L’étude, publiée dans la Base de données Cochrane de revues systématiques, suggère que l’exercice physique procure un soulagement comparable à celui obtenu grâce à la psychothérapie. Les comparaisons avec les antidépresseurs indiquent également un bénéfice similaire, bien que les preuves à ce sujet restent plus limitées et nécessitent des recherches supplémentaires. Il est important de noter que les effets à long terme de l’exercice sur la dépression ne sont pas encore pleinement établis, car peu d’études ont suivi les participants sur une période prolongée après la fin du traitement.
Les résultats indiquent qu’un exercice d’intensité légère à modérée pourrait être plus efficace qu’une activité physique intense.

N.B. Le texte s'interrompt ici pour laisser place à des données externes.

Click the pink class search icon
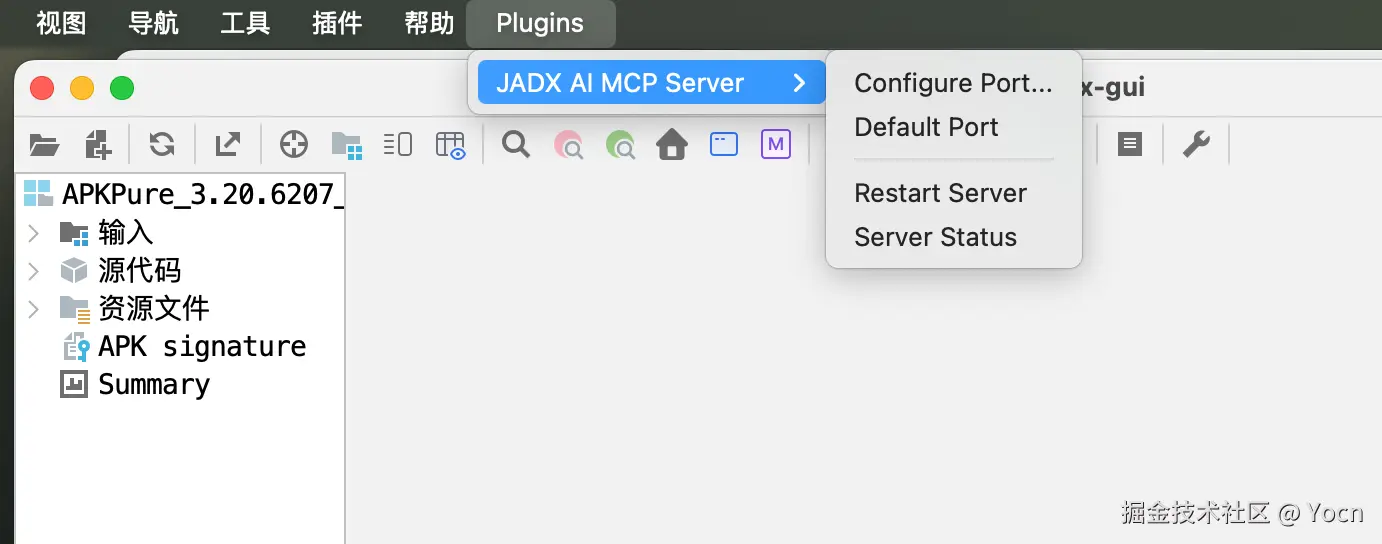The image size is (1382, 544). click(569, 145)
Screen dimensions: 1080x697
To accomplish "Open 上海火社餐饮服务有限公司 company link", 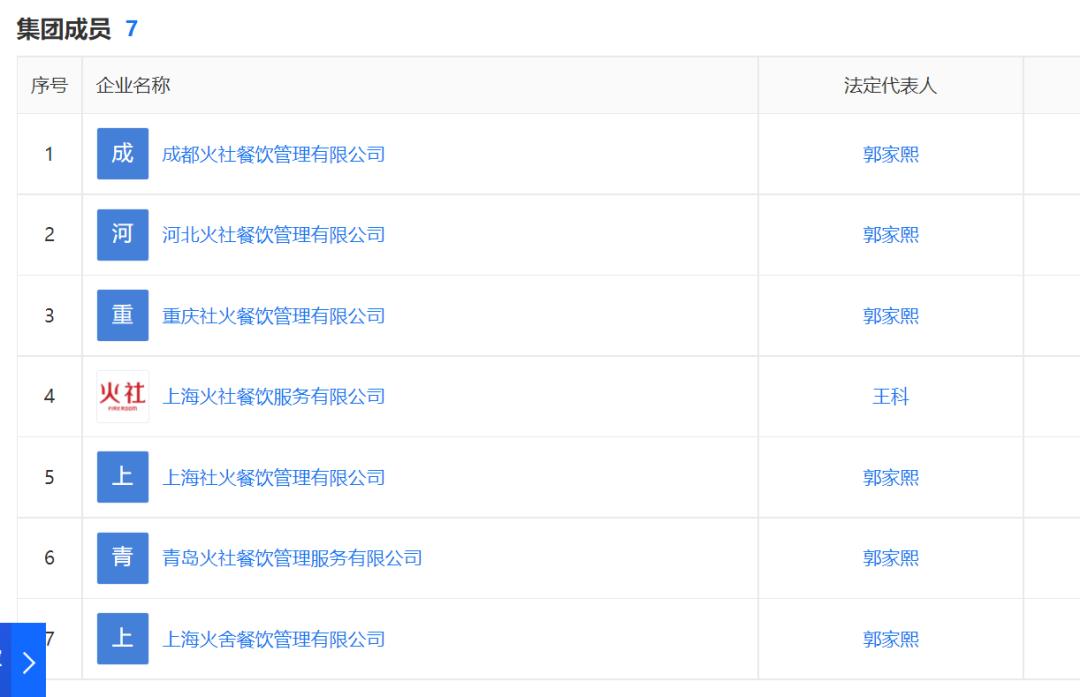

De plus, les programmes comprenant entre 13 et 36 séances d’entraînement semblent être associés à une amélioration plus importante du bien-être général. Aucun type d’exercice n’a démontré une supériorité significative par rapport aux autres, mais les programmes combinés et l’entraînement en résistance se sont avérés plus performants que l’aérobie seule.
Les effets secondaires liés à l’activité physique étaient rares, se limitant à des blessures musculo-squelettiques occasionnelles. En comparaison, les participants prenant des antidépresseurs ont signalé des effets secondaires typiques tels que la fatigue et des troubles gastro-intestinaux. Cette revue intègre 35 nouvelles études aux analyses précédentes, datant de 2008 et 2013. Malgré l’ajout de ces données, les conclusions générales demeurent globalement inchangées.
« L’exercice physique semble être une option sûre et accessible pour aider à gérer les symptômes de la dépression, »
Andrew Clegg, auteur principal de la revue
« Cela fonctionne bien pour certaines personnes mais pas pour tout le monde et il est important de trouver des approches que les individus sont capables de maintenir. Si nous voulons découvrir quels types d’exercices fonctionnent le mieux, pour qui et si les bénéfices durent dans le temps, nous avons besoin d’études plus vastes. »
La dépression est un problème de santé publique majeur, touchant plus de 280 millions de personnes dans le monde et constituant l’une des principales causes de maladie et d’invalidité.